For instance, a 100-pip movement happening on a small trade won’t be felt as much as a similar move on considerable trade size.
Therefore, getting the best lot with a tool such as a risk management calculator with a stated output helps determine the best lot size based on the trader’s trading account assets.
There’re several lot sizes in forex trading, and the most important ones include; micro lots, mini lots, standard lots, and the Nano lots.
Forex Micro Lot
The micro forex lot is the smallest tradeable unit made available by most forex brokers. In a micro lot, a trader mostly trades 1000 units of the total funding currency invested.
If the account is funded in USD, then the micro lot would be $1,000 worth the currency willing to trade.
When trading a dollar-based currency, then a trader will deal with pips that are equal to around 10 cents.
For risk-averse individuals, new trading, or something between, then micro lots are the best options – ideal for casuals of traders.
Trading with Mini Lots
Before the micro lots, mini lots were present. A mini lot is merely 10,000 units of a trader’s account funding currency.
If a trader funds the account with USD and trades a dollar-based pair, then every pip traded will be worth around $1. For novice traders, mini lots require well-capitalization.

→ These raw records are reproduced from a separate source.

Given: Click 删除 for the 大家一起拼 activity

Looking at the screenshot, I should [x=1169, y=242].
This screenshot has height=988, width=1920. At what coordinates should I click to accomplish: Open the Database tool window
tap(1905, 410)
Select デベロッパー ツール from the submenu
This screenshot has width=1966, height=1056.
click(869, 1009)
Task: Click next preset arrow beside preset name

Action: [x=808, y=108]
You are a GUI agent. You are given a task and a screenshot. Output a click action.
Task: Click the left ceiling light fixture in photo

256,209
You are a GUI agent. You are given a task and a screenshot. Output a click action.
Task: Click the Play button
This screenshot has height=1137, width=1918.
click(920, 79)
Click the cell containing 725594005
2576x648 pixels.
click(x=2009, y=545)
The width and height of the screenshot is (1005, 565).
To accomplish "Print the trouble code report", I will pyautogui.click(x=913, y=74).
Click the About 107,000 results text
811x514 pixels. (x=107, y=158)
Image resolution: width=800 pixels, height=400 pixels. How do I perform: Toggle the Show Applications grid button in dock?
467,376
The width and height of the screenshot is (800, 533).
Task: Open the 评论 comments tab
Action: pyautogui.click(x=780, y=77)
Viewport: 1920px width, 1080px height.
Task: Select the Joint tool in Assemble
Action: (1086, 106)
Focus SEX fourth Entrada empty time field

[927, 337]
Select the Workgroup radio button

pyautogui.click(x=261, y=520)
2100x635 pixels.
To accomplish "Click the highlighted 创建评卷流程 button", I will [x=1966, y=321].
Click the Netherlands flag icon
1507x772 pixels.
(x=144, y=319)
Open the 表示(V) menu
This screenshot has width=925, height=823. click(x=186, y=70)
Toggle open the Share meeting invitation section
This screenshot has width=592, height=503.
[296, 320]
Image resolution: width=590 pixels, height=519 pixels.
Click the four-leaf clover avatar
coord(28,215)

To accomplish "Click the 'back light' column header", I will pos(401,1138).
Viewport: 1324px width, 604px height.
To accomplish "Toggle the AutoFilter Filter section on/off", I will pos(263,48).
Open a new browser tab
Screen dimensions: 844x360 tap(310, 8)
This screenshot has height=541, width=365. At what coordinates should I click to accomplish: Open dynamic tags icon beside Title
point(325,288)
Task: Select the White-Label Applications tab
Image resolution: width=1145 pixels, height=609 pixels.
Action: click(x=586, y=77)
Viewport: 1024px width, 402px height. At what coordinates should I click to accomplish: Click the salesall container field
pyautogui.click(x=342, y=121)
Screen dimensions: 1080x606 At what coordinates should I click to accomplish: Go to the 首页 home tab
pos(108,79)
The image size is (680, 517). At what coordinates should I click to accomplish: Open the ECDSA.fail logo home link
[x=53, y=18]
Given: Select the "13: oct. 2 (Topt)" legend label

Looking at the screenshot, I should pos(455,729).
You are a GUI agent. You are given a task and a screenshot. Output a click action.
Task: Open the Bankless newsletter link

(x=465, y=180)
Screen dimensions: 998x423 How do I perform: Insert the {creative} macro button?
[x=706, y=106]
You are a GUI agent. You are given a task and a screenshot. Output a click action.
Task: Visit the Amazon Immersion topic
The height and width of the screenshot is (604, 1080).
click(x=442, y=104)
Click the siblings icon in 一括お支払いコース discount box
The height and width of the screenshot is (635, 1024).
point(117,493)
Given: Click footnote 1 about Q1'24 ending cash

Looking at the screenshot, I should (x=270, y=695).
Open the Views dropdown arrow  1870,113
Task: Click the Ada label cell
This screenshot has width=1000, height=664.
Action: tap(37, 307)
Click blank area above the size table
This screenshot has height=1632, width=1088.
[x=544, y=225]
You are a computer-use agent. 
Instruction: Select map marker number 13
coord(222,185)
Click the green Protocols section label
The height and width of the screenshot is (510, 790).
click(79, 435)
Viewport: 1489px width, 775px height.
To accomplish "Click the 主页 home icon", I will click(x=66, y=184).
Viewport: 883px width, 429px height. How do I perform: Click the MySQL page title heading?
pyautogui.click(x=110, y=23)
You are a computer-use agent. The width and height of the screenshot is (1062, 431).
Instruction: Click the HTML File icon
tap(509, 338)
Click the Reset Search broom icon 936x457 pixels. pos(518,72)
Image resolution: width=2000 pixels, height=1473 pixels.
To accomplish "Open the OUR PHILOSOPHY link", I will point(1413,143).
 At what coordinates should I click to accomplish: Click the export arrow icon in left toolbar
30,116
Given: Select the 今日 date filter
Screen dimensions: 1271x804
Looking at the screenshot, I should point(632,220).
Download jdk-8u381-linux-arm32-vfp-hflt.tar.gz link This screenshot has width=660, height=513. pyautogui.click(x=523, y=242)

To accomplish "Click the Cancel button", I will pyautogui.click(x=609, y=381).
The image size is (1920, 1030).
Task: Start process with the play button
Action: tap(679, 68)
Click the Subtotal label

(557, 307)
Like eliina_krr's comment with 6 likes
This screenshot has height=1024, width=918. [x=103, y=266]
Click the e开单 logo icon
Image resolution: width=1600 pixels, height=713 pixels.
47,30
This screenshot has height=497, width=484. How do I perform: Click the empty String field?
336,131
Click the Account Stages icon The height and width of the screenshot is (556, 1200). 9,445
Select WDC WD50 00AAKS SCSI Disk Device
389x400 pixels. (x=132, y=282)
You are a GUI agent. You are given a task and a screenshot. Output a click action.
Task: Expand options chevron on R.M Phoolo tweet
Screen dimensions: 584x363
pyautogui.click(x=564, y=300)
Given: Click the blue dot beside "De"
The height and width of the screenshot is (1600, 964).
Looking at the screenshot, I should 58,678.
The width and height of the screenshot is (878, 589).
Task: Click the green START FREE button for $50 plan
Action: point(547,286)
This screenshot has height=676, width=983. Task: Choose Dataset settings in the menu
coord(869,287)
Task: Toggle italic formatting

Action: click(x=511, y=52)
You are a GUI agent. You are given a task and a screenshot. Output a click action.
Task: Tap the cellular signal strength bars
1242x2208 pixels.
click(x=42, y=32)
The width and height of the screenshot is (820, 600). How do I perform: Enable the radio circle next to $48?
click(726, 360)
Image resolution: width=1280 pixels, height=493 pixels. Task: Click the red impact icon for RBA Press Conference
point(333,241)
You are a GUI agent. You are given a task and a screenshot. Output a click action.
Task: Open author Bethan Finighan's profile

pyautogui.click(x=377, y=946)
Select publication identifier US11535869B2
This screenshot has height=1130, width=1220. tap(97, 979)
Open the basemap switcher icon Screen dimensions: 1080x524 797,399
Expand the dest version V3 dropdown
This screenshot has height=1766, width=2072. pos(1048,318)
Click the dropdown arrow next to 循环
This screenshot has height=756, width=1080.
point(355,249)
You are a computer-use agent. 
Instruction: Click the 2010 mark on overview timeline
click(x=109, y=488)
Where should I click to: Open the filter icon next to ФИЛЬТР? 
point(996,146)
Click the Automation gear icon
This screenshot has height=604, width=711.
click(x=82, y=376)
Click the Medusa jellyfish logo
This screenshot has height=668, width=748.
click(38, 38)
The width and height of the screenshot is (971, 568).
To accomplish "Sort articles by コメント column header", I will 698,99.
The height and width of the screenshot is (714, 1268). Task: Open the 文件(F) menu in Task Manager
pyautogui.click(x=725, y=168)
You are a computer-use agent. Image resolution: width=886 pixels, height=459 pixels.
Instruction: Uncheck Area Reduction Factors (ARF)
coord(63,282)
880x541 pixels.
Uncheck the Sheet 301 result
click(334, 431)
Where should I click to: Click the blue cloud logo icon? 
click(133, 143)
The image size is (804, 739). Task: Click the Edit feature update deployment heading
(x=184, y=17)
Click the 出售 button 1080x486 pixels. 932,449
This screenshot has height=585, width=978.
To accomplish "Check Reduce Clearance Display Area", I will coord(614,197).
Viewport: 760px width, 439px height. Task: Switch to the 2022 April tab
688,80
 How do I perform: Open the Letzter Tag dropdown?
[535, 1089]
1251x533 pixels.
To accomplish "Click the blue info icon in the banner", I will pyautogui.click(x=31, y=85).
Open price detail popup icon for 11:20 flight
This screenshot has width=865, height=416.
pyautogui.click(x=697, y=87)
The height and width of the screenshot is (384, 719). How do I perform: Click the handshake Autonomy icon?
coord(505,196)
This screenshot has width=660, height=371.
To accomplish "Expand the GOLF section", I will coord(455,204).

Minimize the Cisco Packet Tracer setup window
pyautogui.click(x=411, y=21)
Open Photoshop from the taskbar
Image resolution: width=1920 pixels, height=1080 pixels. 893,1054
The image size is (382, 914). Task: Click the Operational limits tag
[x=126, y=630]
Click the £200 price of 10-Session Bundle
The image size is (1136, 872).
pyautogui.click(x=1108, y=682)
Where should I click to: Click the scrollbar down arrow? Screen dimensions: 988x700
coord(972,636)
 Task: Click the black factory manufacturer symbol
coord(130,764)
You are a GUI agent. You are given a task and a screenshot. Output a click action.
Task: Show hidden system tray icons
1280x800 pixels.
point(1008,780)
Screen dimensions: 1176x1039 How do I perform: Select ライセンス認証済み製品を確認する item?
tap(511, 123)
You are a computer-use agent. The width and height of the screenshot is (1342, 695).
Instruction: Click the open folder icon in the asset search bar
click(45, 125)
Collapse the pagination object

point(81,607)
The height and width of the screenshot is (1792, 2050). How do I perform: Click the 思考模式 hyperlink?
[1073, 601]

As much as the $1 per pip looks a small amount, in the forex market, the market may move like 100 pips in a day or even in an hour; hence, one can benefit. However, if the market moves against a trader, it means that a loss of up to $100 will be experienced.
Therefore, it’s up to the trader to carefully decide the ultimate risk tolerance. Basically, trading a mini account will require a minimum of $2,000 for comfort.
Unlike the mini lots, standard lots are more significant in size and have 100,000 units. Therefore, it means that a trader has to show up with at least $100,000 to trade in dollars.
In the standard lots, a trader’s pips are worth $10 and could add up quickly. However, for folks afraid of losing, even when with the money comfortably, standard-sized lots are not the one for them.
The most significant aspect is to keep the lot size within a reasonable range to the account size to help preserve the trading capital to stay in the game for an extended period.
Forex Nano Lot
In the current forex market, the Nano lot is the smallest lot any broker can offer, but not all of them contribute to trade in Nano lots.
The value of a Nano lot is 100 units of the trader’s account currency. A trader with a dollar-based account, the average cost of the Nano lot would be 1% per pip.
With this type of account, a trader is eligible to start with as little as $25. Moreover, trading in a Nano lot is best when a trader is testing some new strategies in a live market.
If you’re about to test the forex market waters, then this is the time to start thinking deeply about your lot size.
A lot size helps maximize the earnings while restricting the drawdown to a manageable value. For novice traders, you might consider starting with micro-lots.